TASK DIRECTIONS:
Put the lines of the rows below into a numbered list, skipping blank lines. Omit the pictures from your answer.

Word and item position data
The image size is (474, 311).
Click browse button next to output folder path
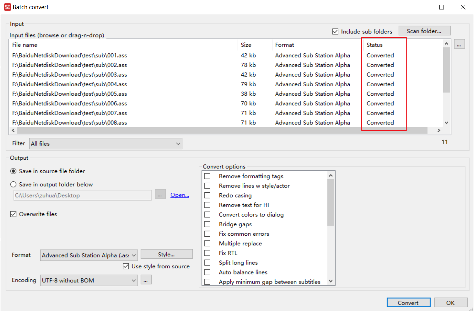[x=160, y=194]
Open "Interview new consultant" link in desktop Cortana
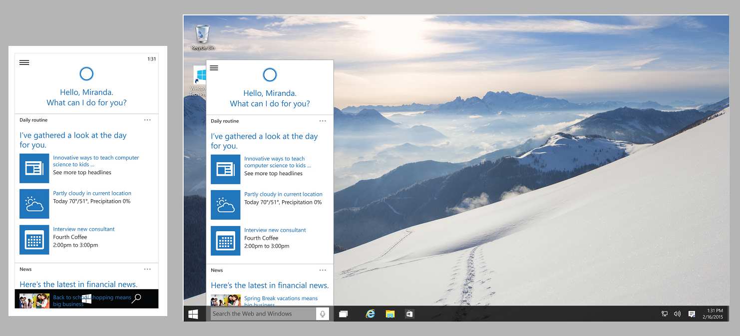This screenshot has width=740, height=336. (x=275, y=230)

OUTPUT FOR THIS TASK:
1. The image size is (474, 311).
2. Click browse button next to output folder path
3. [x=160, y=194]
4. Open "Interview new consultant" link in desktop Cortana
5. This screenshot has width=740, height=336. (x=275, y=230)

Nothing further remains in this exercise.